Gistening reproductions of Claudia Colter’s spine.
The bones curve ever so slightly from the delicate vertebrae of her neck down to the right and then back to the left before disappearing between the bright wings of her hips.
The bright wings of her hips.
            Again I trace the scoliostic curve, ghostly against the black film, deviating so beautifully from the strictly vertical. I study the dim arcs of ribs that frame her spine, the cunningly articulated vertebrae snaking down between the ribs. I picture Claudia in the next room, naked under the examination gown.
The thoughts arouse me, confuse me.
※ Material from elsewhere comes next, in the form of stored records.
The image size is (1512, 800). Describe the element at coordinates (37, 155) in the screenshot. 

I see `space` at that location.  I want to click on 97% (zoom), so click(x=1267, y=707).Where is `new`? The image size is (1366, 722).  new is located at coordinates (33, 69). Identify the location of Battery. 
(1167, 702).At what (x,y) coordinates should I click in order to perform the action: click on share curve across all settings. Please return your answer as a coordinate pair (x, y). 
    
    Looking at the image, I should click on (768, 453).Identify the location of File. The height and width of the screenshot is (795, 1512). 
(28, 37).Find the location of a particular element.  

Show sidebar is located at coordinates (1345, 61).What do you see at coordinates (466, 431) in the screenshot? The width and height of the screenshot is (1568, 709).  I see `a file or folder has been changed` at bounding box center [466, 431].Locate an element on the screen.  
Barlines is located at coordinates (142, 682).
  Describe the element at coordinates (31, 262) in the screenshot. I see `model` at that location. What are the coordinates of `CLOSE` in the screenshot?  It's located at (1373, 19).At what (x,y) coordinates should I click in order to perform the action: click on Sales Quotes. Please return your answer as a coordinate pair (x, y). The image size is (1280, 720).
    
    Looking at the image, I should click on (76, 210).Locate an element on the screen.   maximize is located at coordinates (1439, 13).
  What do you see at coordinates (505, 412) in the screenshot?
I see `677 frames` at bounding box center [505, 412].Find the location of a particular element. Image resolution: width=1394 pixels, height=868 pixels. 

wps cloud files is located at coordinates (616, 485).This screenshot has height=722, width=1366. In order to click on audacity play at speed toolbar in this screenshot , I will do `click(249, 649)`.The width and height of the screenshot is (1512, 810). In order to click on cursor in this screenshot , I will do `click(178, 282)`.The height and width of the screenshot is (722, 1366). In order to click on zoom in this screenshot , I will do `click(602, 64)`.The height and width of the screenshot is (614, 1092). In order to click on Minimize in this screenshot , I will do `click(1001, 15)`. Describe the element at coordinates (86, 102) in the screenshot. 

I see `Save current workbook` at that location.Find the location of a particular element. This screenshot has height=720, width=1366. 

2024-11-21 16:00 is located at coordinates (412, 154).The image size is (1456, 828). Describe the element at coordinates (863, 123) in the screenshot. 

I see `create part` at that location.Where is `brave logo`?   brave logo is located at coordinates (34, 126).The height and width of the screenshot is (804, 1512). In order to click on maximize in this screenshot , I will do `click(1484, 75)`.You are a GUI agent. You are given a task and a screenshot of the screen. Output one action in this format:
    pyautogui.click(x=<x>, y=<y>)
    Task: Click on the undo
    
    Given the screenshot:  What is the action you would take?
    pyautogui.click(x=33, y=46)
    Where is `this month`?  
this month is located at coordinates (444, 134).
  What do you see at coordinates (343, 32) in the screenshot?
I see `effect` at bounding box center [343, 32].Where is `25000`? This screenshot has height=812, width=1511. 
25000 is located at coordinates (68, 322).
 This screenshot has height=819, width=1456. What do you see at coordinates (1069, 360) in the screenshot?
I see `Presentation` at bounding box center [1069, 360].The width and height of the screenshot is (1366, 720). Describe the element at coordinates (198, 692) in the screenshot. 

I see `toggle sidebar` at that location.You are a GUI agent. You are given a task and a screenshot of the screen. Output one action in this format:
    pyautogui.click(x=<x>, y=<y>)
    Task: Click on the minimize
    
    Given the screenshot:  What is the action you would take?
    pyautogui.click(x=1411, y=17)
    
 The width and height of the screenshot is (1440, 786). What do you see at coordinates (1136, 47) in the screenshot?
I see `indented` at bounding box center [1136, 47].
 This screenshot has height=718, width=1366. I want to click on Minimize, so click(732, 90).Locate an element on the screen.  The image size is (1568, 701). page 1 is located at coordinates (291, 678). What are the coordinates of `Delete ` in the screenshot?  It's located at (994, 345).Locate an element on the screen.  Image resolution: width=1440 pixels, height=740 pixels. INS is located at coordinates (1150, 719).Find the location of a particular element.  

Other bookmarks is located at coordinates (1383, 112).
I’m feeling what I’ve learned, in church, to distinguish as the fire of the Holy Ghost. I worship these pale images.
The door opens. It’s Dr. Smith: So what have we got?

January 1968, Provo, Utah


And here's to you, Mrs. Robinson,
Jesus loves you more than you will know . . .


The Graduate and his girlfriend flee her seductive and wrathful mother to an upbeat soundtrack, and I leave the theater happy for them, free with them, disgusted by "plastics" and convention. But the "Jesus loves you" unsettles me. I wish Jesus and the seduction that had my full attention (Mrs. Robinson’s parting knees!) weren't so snugly intertwined.